- **Dataset extract**
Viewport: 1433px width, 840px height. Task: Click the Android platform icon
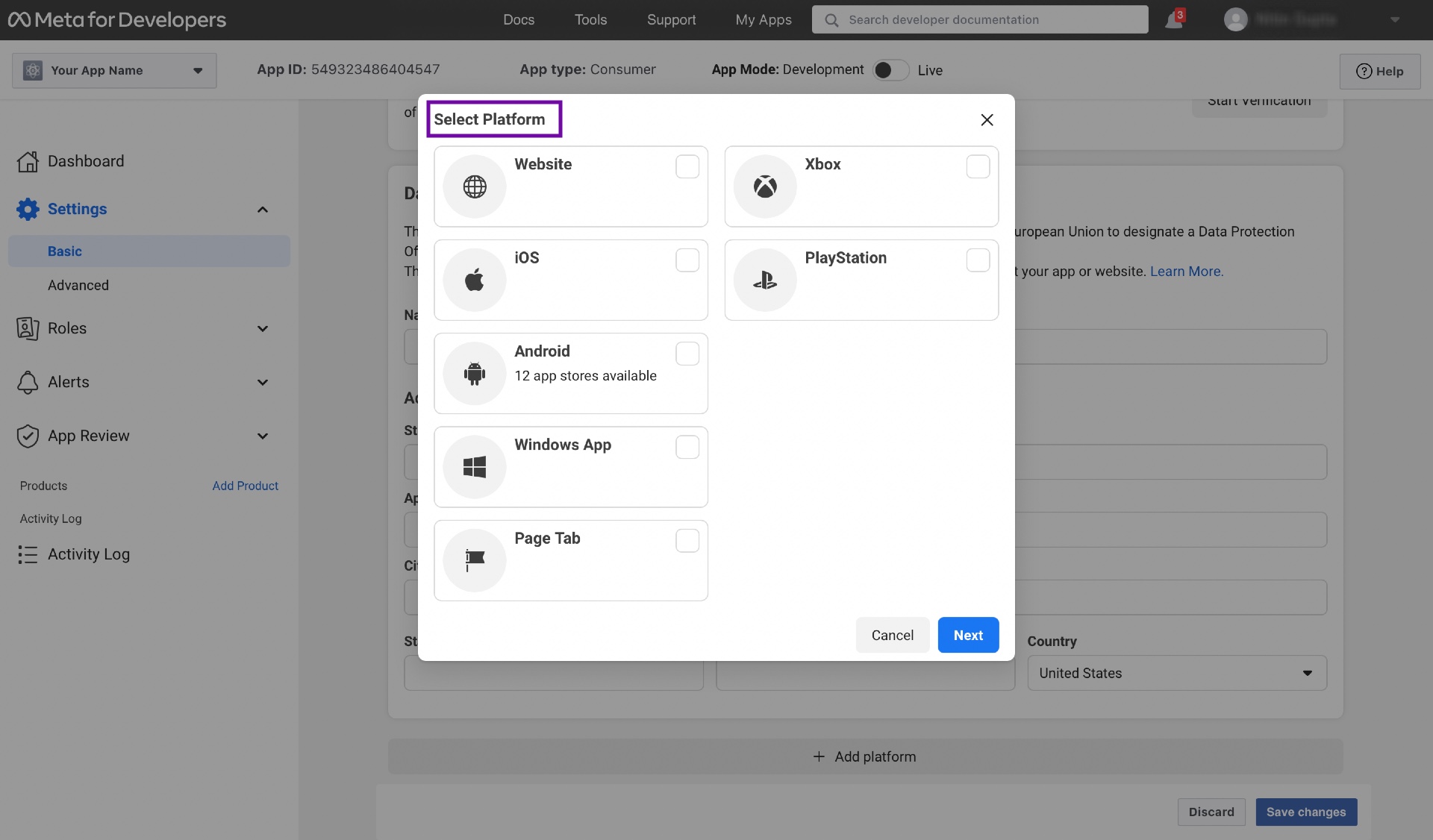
--
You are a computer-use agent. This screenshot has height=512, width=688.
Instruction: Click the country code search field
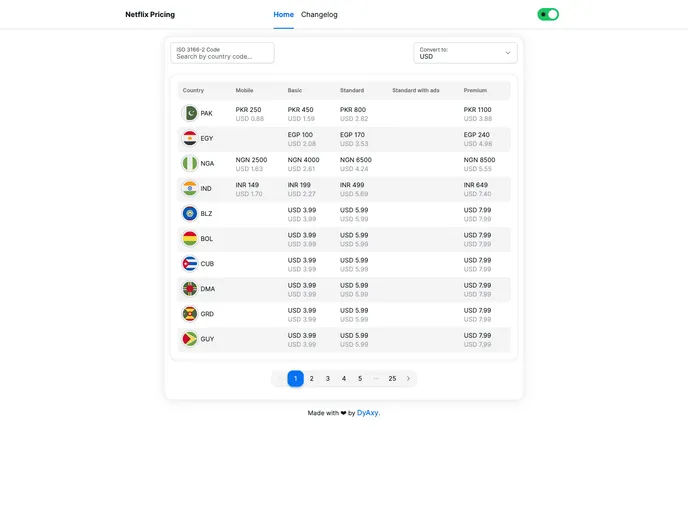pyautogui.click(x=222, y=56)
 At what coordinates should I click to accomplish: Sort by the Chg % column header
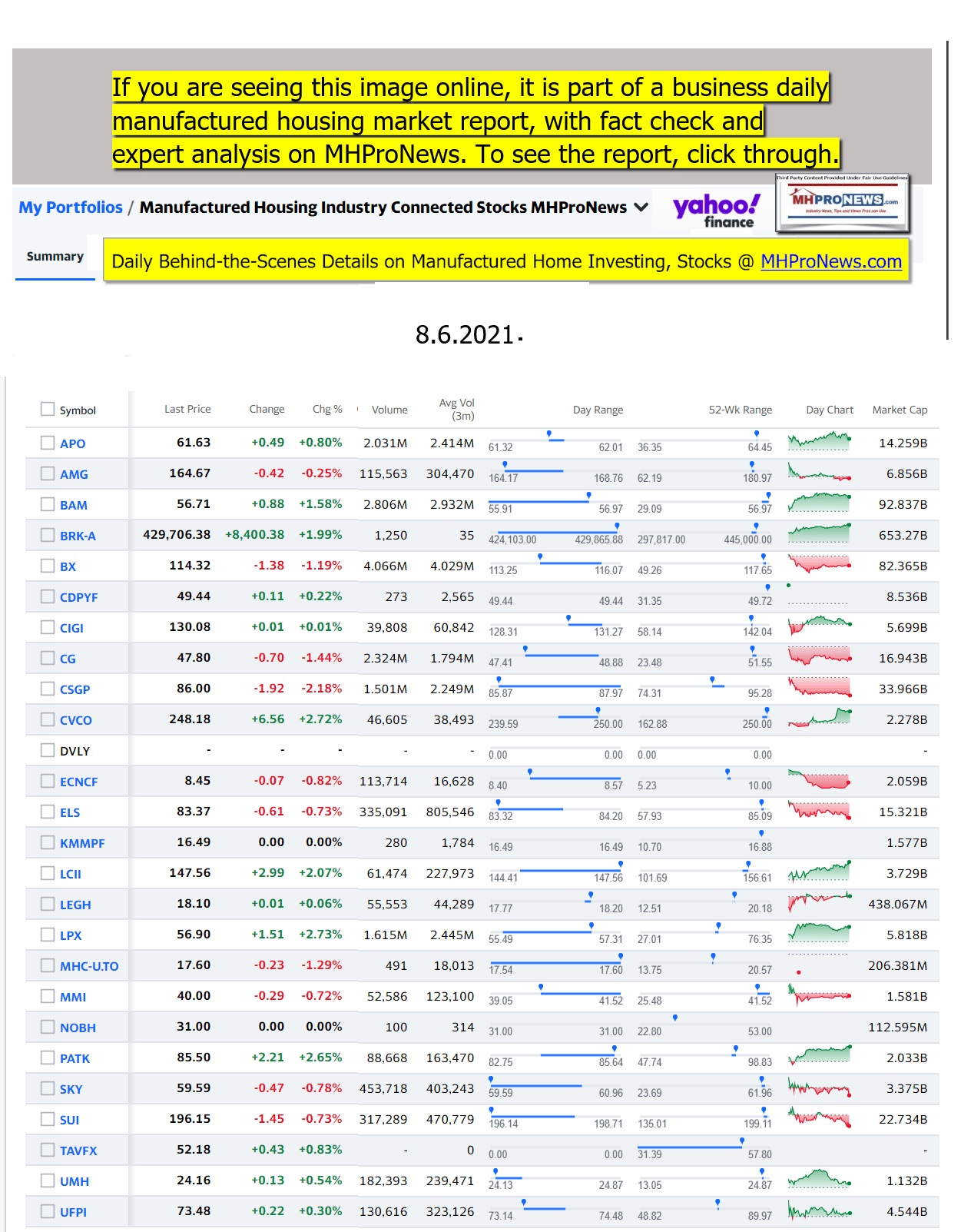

- **Action item**
Within the listing above, extract exactly the lines that run from the one containing "You are a computer-use" through the one containing "At what coordinates", excluding any pictures.

- **Reply**
You are a computer-use agent. This screenshot has height=512, width=688.
Instruction: Click the country code search field
pyautogui.click(x=222, y=56)
 At what coordinates should I click to accomplish: Sort by the Chg % column header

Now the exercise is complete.